Instructions for the task
Where the line with "412x339 pixels." appears below, start writing out lines exactly, and finish with the line with "How do I perform: Tap", which is included; write out nothing else.

[Data excerpts]
•••••

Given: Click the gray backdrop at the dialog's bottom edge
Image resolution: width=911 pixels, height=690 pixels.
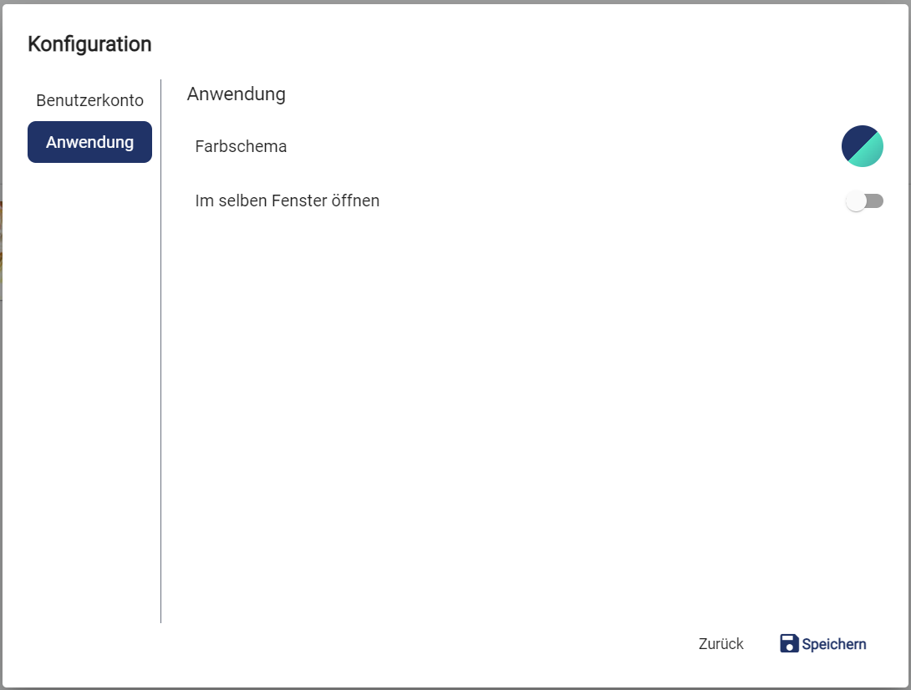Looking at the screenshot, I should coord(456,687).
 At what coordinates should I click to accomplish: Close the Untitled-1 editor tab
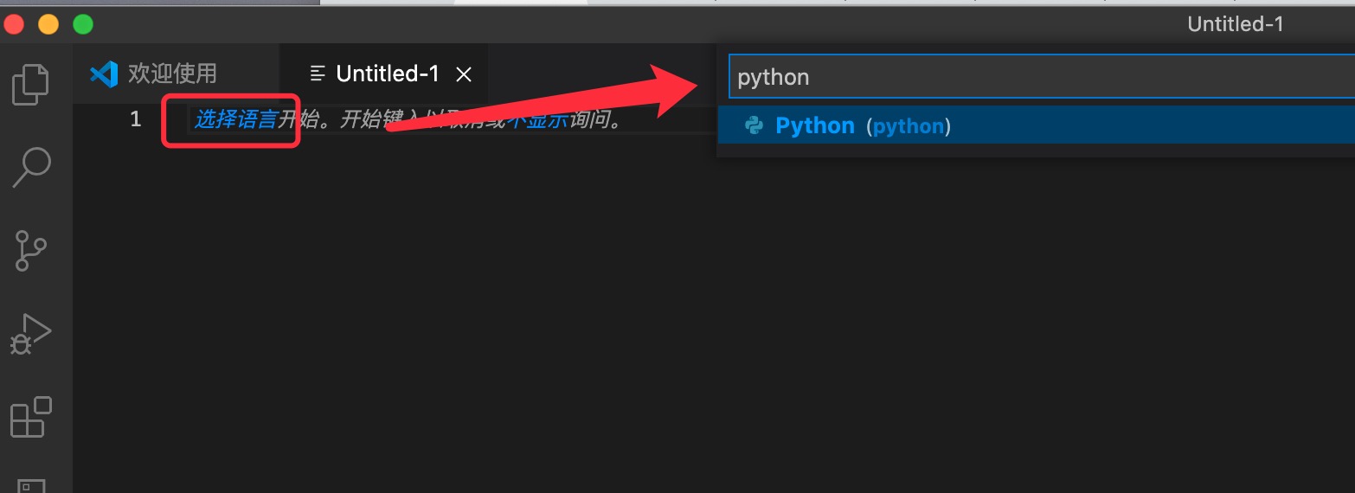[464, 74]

•••••

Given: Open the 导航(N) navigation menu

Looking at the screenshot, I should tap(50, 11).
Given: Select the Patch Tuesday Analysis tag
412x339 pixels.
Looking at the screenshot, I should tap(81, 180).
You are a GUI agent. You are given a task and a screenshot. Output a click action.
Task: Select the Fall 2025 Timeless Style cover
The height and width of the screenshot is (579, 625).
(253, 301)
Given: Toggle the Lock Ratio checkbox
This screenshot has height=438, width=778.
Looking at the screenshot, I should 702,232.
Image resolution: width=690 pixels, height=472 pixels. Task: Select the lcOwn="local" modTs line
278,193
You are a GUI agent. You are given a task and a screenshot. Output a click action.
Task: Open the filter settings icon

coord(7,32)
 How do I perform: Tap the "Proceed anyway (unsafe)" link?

•••••

Worked solution
412x339 pixels.
Looking at the screenshot, I should tap(81, 180).
You are a GUI agent. You are given a task and a screenshot. Output a click action.
Task: Select the Fall 2025 Timeless Style cover
The height and width of the screenshot is (579, 625).
(253, 301)
Given: Toggle the Lock Ratio checkbox
This screenshot has height=438, width=778.
Looking at the screenshot, I should 702,232.
Image resolution: width=690 pixels, height=472 pixels. Task: Select the lcOwn="local" modTs line
278,193
You are a GUI agent. You are given a task and a screenshot. Output a click action.
Task: Open the filter settings icon

coord(7,32)
 How do I perform: Tap the "Proceed anyway (unsafe)" link?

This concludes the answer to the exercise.